Una decisione così radicale può essere, ovviamente, assunta solo da quei soggetti che economicamente abbiano subito meno gli effetti delle misure governativi. Nella maggior parte dei casi, tuttavia, entrambe le parti del rapporto si trovano ad affrontare gravi conseguenze economiche. In queste situazioni, ognuno dovrà fare la sua parte, riconoscendo dilazioni di pagamento, sconti o rideterminazioni dei prezzi o delle somme dovute.

Si tratta, evidentemente, di soluzioni fondate su una libera determinazione della volontà delle parti. Lo Stato potrà incentivare il raggiungimento di un’intesa tra i contendenti ad esempio ampliando, per questa fase di emergenza, l’ambito di operatività della mediazione civile e commerciale o della cosiddetta negoziazione assistita; sono istituti processuali per la soluzione alternativa delle controversie introdotti negli ultimi anni e che, in alcune materie, le parti devono obbligatoriamente attivare prima dell’avvio di una controversia giudiziaria per tentare una composizione bonaria della vertenza.

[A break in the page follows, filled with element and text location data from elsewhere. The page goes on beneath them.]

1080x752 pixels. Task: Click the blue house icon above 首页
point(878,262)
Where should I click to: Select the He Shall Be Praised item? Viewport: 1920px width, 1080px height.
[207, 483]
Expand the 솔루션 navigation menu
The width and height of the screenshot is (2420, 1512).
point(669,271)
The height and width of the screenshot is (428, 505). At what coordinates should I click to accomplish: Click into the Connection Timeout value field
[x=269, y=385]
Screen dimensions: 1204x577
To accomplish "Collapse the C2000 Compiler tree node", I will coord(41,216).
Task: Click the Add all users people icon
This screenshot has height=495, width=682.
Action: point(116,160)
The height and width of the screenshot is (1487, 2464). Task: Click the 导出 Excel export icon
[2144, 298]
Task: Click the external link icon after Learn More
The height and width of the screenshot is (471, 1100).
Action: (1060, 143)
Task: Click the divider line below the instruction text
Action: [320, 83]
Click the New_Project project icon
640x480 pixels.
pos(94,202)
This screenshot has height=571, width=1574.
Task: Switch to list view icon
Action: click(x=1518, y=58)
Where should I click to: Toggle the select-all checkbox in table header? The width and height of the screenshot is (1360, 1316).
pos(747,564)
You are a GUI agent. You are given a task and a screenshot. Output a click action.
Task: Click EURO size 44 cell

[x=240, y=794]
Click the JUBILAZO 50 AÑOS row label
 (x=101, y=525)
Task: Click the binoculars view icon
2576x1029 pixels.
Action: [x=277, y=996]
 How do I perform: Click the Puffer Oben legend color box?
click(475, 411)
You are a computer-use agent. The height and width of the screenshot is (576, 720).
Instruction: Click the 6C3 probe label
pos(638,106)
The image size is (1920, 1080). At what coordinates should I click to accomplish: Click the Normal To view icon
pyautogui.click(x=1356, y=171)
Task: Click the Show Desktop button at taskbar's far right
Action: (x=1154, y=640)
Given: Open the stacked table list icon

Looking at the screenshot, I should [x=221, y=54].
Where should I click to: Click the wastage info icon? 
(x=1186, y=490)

L’ampliamento dell’obbligatorietà di questi strumenti rappresenterebbe – va precisato – sottintende una parziale abdicazione dello Stato al proprio potere giurisdizionale: chi se non lo Stato, infatti, deve assicurare giustizia? Tuttavia, in una situazione di tale emergenza economica, anche la promozione di canali alternativi di giustizia può trovare giustificazione. Anche il successo di tale strumento di conciliazione non può però prescindere dalla sensibilità delle imprese di riconoscere nell’altra – sia esso un fornitore o un cliente – una risorsa importante e sostanzialmente un partner del proprio business.

La condivisione del costo della crisi deve diventare, non una perdita, ma un investimento nella relazione. In un’epoca in cui la sostenibilità e la responsabilità sociale di impresa sono diventate il tratto caratterizzante il capitalismo europeo, è il dialogo attento e comprensivo con gli stakeholders esterni lo sforzo che tutti gli operatori del mercato devono affrontare per il bene comune. Ascolto e condivisione saranno le parole chiave per una gestione delle relazioni contrattuali capace di sorreggere una ripresa economica davvero sostenibile.